Weeding wonderland Posted on September 11, 2015

The more I go back to our woods in Wales, the more I regret the need for conifers. Above all for Sitka spruce. Nothing creates useful strong timber so fast: joists, rafters, floor boards… Nothing else will make sour boggy land productive. And yet its black, prickly presence (don’t try to touch a shoot – even a young one) makes our forests grim, forbidding places. Back in the 1960s the Forestry Commission actually tried to kill off our lovely mature oak woodland by underplanting the oak with spruce. As they grew (sometimes as much as five feet a year), they starved the oaks of light. Their lower branches died. Their tops sometimes survived, struggling upwards among the dark spears of the Sitka.

But the native flora below, the oxalis, mosses and ferns, wild raspberry, bilberry, feathery grasses, sometimes bluebells, that signify ancient oak woodland was gradually eliminated, replaced by a brown needle carpet with the occasional fern.

We have been able to salvage several remnants of the old woodland by felling and removing the conifers, but they are a pitiable sight. We plant new broadleaves, oak and beech, among the scrawny old trees, hoping our piety will be rewarded. Conifers are so fertile, though, that their self-sown offspring outgrow our new plantations – and weeding them out is a painful process. Larches I don’t mind (and in fact I love the pale, fragile-looking saplings; being deciduous they are less of a challenge to broadleaves). Sitka, Douglas fir, the useless lodgepole pine, the handsome but economically hopeless western hemlock and the worse-than-useless Lawson cypress are just pests.
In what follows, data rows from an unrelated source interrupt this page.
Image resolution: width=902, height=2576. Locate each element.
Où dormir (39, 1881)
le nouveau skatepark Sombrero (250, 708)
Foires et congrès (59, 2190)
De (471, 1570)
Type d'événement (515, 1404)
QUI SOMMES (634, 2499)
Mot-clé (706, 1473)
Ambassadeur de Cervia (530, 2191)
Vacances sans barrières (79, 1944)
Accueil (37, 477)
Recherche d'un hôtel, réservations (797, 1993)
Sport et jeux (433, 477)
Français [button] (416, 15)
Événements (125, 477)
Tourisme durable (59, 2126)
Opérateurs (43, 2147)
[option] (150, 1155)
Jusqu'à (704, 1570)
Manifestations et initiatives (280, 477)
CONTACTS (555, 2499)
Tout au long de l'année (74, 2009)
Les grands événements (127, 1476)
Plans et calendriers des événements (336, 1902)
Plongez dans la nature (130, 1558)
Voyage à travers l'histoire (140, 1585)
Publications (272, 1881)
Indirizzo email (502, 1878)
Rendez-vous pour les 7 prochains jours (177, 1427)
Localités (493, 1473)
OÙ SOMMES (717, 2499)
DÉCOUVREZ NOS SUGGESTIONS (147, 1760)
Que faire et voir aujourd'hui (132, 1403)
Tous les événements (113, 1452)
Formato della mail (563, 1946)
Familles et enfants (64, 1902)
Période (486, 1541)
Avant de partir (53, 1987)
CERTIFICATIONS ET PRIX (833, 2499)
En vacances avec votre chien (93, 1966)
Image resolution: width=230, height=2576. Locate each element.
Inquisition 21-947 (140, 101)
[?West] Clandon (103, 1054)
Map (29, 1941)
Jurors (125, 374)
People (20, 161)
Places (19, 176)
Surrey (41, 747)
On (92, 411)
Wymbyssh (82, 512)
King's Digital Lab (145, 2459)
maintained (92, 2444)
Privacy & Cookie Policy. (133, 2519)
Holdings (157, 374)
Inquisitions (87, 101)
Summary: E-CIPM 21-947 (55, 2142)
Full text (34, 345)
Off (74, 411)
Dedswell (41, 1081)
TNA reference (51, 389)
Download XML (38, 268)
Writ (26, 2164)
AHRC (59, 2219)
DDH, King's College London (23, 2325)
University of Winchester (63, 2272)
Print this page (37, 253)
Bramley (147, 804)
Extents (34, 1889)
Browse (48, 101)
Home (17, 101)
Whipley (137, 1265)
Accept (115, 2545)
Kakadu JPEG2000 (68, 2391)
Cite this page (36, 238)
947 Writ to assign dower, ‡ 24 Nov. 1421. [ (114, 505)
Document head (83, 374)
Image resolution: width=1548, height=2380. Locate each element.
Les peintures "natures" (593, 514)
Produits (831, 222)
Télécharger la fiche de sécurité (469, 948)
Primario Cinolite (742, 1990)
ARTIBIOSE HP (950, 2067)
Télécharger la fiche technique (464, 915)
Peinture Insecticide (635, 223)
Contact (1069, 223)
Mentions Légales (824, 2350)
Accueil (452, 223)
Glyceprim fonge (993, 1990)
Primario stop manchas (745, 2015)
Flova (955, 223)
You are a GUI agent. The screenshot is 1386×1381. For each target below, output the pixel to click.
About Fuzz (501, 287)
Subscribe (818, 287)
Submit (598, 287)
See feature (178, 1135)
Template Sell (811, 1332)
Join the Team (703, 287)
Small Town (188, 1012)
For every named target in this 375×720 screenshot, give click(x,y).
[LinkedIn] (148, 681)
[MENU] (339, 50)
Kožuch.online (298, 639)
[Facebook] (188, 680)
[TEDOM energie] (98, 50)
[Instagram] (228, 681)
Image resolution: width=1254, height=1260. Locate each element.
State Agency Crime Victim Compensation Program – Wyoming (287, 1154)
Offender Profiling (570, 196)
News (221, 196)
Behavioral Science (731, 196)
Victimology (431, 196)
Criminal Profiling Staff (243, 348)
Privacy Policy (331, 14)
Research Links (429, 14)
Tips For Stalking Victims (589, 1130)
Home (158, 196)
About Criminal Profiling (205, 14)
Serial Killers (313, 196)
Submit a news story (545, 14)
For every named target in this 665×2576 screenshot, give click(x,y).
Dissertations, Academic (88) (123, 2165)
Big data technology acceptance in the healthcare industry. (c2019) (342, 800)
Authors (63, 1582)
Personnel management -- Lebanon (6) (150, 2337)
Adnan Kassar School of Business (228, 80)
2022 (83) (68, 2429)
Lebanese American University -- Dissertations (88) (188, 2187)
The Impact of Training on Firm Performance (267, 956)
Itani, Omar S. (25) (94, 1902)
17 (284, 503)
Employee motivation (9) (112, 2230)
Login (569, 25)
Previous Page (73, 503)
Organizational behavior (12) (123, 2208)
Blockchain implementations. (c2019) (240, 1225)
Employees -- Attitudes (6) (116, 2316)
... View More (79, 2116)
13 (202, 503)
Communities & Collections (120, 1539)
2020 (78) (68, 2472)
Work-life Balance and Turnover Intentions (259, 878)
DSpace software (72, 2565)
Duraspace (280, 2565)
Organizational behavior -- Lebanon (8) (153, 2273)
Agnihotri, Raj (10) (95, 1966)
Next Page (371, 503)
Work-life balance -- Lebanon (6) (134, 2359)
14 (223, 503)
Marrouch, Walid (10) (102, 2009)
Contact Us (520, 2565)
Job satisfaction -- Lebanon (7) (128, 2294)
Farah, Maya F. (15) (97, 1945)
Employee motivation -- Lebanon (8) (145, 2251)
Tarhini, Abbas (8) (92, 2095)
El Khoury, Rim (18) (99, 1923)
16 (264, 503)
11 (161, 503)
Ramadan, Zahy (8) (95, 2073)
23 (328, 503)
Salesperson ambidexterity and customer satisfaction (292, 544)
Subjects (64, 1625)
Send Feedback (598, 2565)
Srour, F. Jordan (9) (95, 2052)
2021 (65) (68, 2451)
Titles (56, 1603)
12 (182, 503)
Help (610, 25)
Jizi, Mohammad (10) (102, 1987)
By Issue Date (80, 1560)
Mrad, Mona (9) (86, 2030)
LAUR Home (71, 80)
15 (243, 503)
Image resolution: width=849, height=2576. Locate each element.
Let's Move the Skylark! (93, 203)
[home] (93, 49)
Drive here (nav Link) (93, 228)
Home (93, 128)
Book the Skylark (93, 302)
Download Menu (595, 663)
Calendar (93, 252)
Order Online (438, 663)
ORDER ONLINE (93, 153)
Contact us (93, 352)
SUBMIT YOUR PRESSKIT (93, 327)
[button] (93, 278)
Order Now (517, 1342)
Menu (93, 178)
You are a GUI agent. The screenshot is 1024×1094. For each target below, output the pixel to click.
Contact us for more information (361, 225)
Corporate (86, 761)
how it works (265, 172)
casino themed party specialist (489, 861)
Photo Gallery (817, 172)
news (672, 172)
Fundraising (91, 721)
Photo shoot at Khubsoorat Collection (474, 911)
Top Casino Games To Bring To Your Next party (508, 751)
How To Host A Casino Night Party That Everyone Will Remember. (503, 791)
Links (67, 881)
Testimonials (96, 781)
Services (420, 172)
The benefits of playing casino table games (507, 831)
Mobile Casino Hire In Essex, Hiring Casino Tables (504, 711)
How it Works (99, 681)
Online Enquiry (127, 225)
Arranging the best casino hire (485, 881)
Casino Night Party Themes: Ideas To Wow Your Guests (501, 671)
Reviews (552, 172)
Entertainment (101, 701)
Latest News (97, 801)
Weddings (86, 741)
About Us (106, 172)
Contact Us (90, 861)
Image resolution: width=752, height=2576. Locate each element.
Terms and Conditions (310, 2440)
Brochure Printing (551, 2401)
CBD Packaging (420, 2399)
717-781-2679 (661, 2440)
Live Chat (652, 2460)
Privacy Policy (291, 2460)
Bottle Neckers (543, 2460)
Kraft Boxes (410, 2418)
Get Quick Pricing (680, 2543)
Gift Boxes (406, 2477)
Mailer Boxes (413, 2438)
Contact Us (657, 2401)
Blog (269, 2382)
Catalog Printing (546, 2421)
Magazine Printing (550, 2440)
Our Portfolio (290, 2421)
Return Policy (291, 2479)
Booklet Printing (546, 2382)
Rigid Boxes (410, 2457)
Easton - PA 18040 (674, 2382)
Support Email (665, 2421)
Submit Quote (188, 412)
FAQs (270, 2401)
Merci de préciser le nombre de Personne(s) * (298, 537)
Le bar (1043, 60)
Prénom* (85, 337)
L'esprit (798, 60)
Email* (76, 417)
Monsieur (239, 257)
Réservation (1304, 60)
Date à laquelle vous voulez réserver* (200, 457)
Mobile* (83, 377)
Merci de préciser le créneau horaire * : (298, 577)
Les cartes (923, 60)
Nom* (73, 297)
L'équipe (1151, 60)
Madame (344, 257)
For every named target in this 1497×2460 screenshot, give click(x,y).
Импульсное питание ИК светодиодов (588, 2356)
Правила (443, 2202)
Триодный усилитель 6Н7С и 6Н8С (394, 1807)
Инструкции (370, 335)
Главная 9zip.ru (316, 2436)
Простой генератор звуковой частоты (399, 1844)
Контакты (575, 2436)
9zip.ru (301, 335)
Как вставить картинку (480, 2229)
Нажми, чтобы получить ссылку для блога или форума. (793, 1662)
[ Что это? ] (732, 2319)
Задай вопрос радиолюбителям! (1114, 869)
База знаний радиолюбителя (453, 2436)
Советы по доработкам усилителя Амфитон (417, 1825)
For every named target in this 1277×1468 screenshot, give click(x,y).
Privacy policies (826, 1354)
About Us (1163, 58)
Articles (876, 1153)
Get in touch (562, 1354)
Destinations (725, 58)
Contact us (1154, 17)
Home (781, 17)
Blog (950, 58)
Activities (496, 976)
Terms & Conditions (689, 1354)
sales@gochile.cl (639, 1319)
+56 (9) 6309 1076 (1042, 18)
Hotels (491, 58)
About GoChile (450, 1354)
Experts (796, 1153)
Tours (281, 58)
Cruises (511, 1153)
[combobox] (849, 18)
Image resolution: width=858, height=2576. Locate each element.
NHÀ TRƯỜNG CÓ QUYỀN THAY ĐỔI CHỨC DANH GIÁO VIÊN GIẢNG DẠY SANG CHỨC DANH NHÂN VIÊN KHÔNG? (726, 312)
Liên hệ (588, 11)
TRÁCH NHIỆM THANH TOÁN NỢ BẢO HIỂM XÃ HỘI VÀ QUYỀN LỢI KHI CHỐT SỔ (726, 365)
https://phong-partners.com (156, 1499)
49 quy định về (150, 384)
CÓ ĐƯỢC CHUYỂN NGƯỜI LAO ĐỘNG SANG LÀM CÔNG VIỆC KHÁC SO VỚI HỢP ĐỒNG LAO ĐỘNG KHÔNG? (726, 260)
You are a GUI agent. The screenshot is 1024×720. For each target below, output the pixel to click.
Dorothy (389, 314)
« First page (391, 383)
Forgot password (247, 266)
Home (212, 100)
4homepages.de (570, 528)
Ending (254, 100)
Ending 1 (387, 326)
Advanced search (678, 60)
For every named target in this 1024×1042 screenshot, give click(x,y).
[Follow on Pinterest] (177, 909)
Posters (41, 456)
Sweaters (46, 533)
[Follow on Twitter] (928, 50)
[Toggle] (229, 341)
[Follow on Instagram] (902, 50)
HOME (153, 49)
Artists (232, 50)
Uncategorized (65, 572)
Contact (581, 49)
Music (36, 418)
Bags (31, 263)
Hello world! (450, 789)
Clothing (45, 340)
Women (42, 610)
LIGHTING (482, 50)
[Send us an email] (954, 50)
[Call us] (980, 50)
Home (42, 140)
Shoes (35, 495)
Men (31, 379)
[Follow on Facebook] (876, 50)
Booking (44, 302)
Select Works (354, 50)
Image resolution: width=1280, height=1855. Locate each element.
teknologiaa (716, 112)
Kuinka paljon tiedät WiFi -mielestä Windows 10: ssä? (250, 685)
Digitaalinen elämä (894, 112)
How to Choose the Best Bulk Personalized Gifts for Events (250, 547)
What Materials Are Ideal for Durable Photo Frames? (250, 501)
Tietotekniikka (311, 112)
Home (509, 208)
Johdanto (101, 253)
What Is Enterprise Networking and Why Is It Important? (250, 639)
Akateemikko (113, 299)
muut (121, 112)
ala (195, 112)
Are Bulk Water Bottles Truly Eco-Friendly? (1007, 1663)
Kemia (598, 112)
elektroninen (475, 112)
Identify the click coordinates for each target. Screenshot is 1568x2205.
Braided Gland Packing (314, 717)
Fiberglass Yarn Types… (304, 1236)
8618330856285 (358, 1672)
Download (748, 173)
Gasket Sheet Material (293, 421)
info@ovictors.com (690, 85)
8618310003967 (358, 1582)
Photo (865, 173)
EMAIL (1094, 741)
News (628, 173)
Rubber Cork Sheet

The other perennial pest is bracken. It seems much more invasive since foot and mouth disease drastically reduced the number of livestock on the land. It covers stretches of hill that were grass with heather and bilberries with its dull blanket. It has always been a problem here in Snowdonia. Farmers’ letters and diaries of two hundred years ago complain of the August drudgery of cutting and gathering it – at least it made good bedding – under the hot sun. They didn’t know as they breathed its dust and spores that they are carcinogenic. The one herbicide that kills it is difficult to obtain and difficult to apply. And yet the hills are beautiful. I climb them to look out into the wind and the clouds towards Ireland and feel grateful to be alive.